DeepSeek-R1: Enhanced Reasoning Model
cminst/DSR17B-templatefixes is a 7.6 billion parameter model derived from DeepSeek-R1, developed by DeepSeek-AI. This model focuses on advanced reasoning capabilities, building upon the DeepSeek-R1 architecture which was trained using large-scale reinforcement learning (RL) without initial supervised fine-tuning (SFT) to foster complex chain-of-thought (CoT) exploration. DeepSeek-R1 addresses early challenges like repetition and poor readability by integrating cold-start data before the RL phase, significantly improving its reasoning performance.
Key Capabilities
- Advanced Reasoning: Excels in math, code, and general reasoning tasks, achieving performance comparable to OpenAI-o1.

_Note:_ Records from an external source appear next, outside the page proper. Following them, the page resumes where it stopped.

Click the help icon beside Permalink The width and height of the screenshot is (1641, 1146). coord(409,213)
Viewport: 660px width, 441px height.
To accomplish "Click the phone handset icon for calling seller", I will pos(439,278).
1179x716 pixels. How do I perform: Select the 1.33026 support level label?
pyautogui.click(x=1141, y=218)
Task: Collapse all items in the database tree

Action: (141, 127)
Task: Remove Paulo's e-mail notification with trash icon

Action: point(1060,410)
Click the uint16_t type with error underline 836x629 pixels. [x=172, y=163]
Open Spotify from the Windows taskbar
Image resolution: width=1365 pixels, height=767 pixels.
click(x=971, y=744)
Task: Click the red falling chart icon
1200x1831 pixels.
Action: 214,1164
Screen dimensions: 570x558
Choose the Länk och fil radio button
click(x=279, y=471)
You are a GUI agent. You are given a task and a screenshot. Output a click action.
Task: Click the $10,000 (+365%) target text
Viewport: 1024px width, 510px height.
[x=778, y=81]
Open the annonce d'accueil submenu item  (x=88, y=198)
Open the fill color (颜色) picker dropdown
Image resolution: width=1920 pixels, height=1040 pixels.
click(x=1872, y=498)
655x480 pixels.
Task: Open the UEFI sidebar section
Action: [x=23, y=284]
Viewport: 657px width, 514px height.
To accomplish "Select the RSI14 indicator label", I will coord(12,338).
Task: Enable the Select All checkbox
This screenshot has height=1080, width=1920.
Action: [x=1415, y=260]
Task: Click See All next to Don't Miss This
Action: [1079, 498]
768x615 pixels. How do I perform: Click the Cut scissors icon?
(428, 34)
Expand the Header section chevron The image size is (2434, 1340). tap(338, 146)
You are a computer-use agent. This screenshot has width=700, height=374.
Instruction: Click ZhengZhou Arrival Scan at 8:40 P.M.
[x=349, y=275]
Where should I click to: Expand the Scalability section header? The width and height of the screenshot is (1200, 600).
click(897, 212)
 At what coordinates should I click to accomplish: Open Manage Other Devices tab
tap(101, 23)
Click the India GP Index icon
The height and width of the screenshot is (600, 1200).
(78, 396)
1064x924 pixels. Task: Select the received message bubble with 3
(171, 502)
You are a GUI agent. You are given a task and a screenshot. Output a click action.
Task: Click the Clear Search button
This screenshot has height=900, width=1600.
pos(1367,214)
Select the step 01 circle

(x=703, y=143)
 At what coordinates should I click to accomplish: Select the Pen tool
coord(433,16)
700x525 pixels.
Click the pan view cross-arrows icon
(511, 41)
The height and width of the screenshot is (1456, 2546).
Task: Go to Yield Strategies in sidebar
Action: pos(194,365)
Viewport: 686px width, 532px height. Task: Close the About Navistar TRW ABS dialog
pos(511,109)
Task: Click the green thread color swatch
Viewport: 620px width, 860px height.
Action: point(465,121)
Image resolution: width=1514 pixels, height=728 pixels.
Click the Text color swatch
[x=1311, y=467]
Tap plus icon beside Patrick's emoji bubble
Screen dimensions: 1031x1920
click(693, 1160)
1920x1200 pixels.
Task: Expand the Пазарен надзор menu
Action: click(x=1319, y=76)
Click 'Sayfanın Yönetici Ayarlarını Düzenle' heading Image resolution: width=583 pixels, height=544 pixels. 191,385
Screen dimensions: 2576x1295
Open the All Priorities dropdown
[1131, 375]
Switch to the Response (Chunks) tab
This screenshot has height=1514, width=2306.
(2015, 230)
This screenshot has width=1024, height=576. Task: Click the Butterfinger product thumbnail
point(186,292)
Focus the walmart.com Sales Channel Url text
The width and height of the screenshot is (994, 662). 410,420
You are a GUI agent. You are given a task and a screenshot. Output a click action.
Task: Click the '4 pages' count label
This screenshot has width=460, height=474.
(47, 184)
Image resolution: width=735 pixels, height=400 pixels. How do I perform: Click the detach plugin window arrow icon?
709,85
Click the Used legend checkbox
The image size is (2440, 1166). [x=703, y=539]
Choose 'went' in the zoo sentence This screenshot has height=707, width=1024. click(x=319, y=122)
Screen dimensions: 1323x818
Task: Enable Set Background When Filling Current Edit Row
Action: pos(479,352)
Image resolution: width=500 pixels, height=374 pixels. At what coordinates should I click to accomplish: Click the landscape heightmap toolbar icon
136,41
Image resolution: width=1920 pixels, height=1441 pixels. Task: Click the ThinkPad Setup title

- RL-Driven Development: Demonstrates that reasoning can be incentivized purely through RL, enabling self-verification and reflection.
- Distillation Potential: The DeepSeek-R1 framework supports distilling reasoning patterns into smaller models, leading to strong performance in more compact architectures.
- Extended Context: Features a 32768 token context length for handling longer and more complex inputs.
Usage Recommendations
- Optimal performance is achieved with a temperature between 0.5-0.7 (0.6 recommended).
- Avoid system prompts; integrate all instructions within the user prompt.
- For mathematical problems, include a directive like "Please reason step by step, and put your final answer within \boxed{}".
- Enforce the model to start responses with "\n" to ensure thorough reasoning.